What you are asked to do:
Retype every line of the listing below, keeping each one identical to the original.

━━ Data for this exercise

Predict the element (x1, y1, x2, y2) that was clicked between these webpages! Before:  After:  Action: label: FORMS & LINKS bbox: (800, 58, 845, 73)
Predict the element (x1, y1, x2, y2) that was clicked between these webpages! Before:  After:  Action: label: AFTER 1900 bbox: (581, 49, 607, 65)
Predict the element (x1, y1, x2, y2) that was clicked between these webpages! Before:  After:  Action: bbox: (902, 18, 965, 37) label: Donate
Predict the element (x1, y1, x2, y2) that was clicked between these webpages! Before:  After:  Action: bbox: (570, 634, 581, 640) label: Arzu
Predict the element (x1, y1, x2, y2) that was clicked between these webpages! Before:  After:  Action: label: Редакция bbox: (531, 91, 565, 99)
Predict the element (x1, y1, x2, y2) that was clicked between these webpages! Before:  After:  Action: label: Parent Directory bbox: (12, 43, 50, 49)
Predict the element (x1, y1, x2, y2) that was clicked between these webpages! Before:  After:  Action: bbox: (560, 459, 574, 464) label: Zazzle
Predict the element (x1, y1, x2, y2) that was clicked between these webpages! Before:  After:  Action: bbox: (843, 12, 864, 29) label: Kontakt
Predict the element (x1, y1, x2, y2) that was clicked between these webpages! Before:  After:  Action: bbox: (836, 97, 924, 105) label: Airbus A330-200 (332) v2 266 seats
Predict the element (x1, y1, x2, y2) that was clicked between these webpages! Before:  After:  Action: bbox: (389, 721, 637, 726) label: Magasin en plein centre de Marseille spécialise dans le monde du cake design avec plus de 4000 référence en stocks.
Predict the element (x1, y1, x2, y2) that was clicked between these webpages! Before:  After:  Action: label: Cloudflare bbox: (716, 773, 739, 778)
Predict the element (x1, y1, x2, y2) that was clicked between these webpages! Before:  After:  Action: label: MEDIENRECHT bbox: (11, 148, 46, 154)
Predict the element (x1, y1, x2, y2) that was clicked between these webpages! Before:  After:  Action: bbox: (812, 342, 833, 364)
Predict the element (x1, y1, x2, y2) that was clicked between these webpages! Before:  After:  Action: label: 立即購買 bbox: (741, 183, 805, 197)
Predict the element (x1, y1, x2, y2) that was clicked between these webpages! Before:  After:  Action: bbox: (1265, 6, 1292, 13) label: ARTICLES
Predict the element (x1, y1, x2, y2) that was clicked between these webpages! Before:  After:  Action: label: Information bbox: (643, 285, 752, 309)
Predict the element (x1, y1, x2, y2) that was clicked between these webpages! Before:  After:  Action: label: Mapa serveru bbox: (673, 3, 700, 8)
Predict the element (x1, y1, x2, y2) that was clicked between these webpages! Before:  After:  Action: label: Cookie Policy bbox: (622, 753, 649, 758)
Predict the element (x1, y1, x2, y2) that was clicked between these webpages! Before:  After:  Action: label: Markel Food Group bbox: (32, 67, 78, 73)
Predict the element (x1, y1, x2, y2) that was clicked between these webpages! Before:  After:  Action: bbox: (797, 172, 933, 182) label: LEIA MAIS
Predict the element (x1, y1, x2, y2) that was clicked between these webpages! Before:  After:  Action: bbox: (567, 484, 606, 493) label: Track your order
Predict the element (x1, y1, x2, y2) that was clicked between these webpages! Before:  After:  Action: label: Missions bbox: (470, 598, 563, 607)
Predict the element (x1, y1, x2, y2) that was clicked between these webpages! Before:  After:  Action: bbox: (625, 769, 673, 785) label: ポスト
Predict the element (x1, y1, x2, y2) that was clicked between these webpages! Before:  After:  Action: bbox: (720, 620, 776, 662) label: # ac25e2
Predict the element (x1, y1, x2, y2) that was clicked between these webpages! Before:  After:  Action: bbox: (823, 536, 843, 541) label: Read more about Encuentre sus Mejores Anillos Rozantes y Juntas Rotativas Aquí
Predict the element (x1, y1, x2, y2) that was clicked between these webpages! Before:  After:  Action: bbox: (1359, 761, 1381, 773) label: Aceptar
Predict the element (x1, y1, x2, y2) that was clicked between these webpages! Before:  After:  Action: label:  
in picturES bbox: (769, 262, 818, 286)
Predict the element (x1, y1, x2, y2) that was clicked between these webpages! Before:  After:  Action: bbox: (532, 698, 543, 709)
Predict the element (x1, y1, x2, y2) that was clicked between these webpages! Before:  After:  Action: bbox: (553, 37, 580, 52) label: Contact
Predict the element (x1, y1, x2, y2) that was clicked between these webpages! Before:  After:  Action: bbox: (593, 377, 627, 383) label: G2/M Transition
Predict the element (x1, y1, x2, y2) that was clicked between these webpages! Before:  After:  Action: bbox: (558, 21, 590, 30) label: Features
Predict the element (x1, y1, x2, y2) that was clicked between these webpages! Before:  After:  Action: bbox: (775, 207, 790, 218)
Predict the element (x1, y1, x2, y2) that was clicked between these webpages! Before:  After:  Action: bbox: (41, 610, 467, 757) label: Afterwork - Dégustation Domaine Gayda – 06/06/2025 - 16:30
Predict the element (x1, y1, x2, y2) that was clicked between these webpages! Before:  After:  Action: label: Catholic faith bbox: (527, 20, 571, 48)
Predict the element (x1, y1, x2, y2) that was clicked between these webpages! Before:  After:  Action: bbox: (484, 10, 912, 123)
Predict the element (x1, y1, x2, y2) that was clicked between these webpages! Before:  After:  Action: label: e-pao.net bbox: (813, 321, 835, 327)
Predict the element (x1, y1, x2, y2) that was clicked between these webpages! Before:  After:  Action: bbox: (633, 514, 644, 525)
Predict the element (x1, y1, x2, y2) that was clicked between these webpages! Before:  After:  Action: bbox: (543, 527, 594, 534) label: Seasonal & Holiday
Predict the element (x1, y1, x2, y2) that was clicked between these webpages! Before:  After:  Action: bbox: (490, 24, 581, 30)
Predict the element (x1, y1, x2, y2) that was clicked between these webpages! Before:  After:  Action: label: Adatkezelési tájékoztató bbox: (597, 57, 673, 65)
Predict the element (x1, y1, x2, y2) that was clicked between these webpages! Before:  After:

━━━━

Exercise result:
Predict the element (x1, y1, x2, y2) that was clicked between these webpages! Before:  After:  Action: label: FORMS & LINKS bbox: (800, 58, 845, 73)
Predict the element (x1, y1, x2, y2) that was clicked between these webpages! Before:  After:  Action: label: AFTER 1900 bbox: (581, 49, 607, 65)
Predict the element (x1, y1, x2, y2) that was clicked between these webpages! Before:  After:  Action: bbox: (902, 18, 965, 37) label: Donate
Predict the element (x1, y1, x2, y2) that was clicked between these webpages! Before:  After:  Action: bbox: (570, 634, 581, 640) label: Arzu
Predict the element (x1, y1, x2, y2) that was clicked between these webpages! Before:  After:  Action: label: Редакция bbox: (531, 91, 565, 99)
Predict the element (x1, y1, x2, y2) that was clicked between these webpages! Before:  After:  Action: label: Parent Directory bbox: (12, 43, 50, 49)
Predict the element (x1, y1, x2, y2) that was clicked between these webpages! Before:  After:  Action: bbox: (560, 459, 574, 464) label: Zazzle
Predict the element (x1, y1, x2, y2) that was clicked between these webpages! Before:  After:  Action: bbox: (843, 12, 864, 29) label: Kontakt
Predict the element (x1, y1, x2, y2) that was clicked between these webpages! Before:  After:  Action: bbox: (836, 97, 924, 105) label: Airbus A330-200 (332) v2 266 seats
Predict the element (x1, y1, x2, y2) that was clicked between these webpages! Before:  After:  Action: bbox: (389, 721, 637, 726) label: Magasin en plein centre de Marseille spécialise dans le monde du cake design avec plus de 4000 référence en stocks.
Predict the element (x1, y1, x2, y2) that was clicked between these webpages! Before:  After:  Action: label: Cloudflare bbox: (716, 773, 739, 778)
Predict the element (x1, y1, x2, y2) that was clicked between these webpages! Before:  After:  Action: label: MEDIENRECHT bbox: (11, 148, 46, 154)
Predict the element (x1, y1, x2, y2) that was clicked between these webpages! Before:  After:  Action: bbox: (812, 342, 833, 364)
Predict the element (x1, y1, x2, y2) that was clicked between these webpages! Before:  After:  Action: label: 立即購買 bbox: (741, 183, 805, 197)
Predict the element (x1, y1, x2, y2) that was clicked between these webpages! Before:  After:  Action: bbox: (1265, 6, 1292, 13) label: ARTICLES
Predict the element (x1, y1, x2, y2) that was clicked between these webpages! Before:  After:  Action: label: Information bbox: (643, 285, 752, 309)
Predict the element (x1, y1, x2, y2) that was clicked between these webpages! Before:  After:  Action: label: Mapa serveru bbox: (673, 3, 700, 8)
Predict the element (x1, y1, x2, y2) that was clicked between these webpages! Before:  After:  Action: label: Cookie Policy bbox: (622, 753, 649, 758)
Predict the element (x1, y1, x2, y2) that was clicked between these webpages! Before:  After:  Action: label: Markel Food Group bbox: (32, 67, 78, 73)
Predict the element (x1, y1, x2, y2) that was clicked between these webpages! Before:  After:  Action: bbox: (797, 172, 933, 182) label: LEIA MAIS
Predict the element (x1, y1, x2, y2) that was clicked between these webpages! Before:  After:  Action: bbox: (567, 484, 606, 493) label: Track your order
Predict the element (x1, y1, x2, y2) that was clicked between these webpages! Before:  After:  Action: label: Missions bbox: (470, 598, 563, 607)
Predict the element (x1, y1, x2, y2) that was clicked between these webpages! Before:  After:  Action: bbox: (625, 769, 673, 785) label: ポスト
Predict the element (x1, y1, x2, y2) that was clicked between these webpages! Before:  After:  Action: bbox: (720, 620, 776, 662) label: # ac25e2
Predict the element (x1, y1, x2, y2) that was clicked between these webpages! Before:  After:  Action: bbox: (823, 536, 843, 541) label: Read more about Encuentre sus Mejores Anillos Rozantes y Juntas Rotativas Aquí
Predict the element (x1, y1, x2, y2) that was clicked between these webpages! Before:  After:  Action: bbox: (1359, 761, 1381, 773) label: Aceptar
Predict the element (x1, y1, x2, y2) that was clicked between these webpages! Before:  After:  Action: label:  
in picturES bbox: (769, 262, 818, 286)
Predict the element (x1, y1, x2, y2) that was clicked between these webpages! Before:  After:  Action: bbox: (532, 698, 543, 709)
Predict the element (x1, y1, x2, y2) that was clicked between these webpages! Before:  After:  Action: bbox: (553, 37, 580, 52) label: Contact
Predict the element (x1, y1, x2, y2) that was clicked between these webpages! Before:  After:  Action: bbox: (593, 377, 627, 383) label: G2/M Transition
Predict the element (x1, y1, x2, y2) that was clicked between these webpages! Before:  After:  Action: bbox: (558, 21, 590, 30) label: Features
Predict the element (x1, y1, x2, y2) that was clicked between these webpages! Before:  After:  Action: bbox: (775, 207, 790, 218)
Predict the element (x1, y1, x2, y2) that was clicked between these webpages! Before:  After:  Action: bbox: (41, 610, 467, 757) label: Afterwork - Dégustation Domaine Gayda – 06/06/2025 - 16:30
Predict the element (x1, y1, x2, y2) that was clicked between these webpages! Before:  After:  Action: label: Catholic faith bbox: (527, 20, 571, 48)
Predict the element (x1, y1, x2, y2) that was clicked between these webpages! Before:  After:  Action: bbox: (484, 10, 912, 123)
Predict the element (x1, y1, x2, y2) that was clicked between these webpages! Before:  After:  Action: label: e-pao.net bbox: (813, 321, 835, 327)
Predict the element (x1, y1, x2, y2) that was clicked between these webpages! Before:  After:  Action: bbox: (633, 514, 644, 525)
Predict the element (x1, y1, x2, y2) that was clicked between these webpages! Before:  After:  Action: bbox: (543, 527, 594, 534) label: Seasonal & Holiday
Predict the element (x1, y1, x2, y2) that was clicked between these webpages! Before:  After:  Action: bbox: (490, 24, 581, 30)
Predict the element (x1, y1, x2, y2) that was clicked between these webpages! Before:  After:  Action: label: Adatkezelési tájékoztató bbox: (597, 57, 673, 65)
Predict the element (x1, y1, x2, y2) that was clicked between these webpages! Before:  After:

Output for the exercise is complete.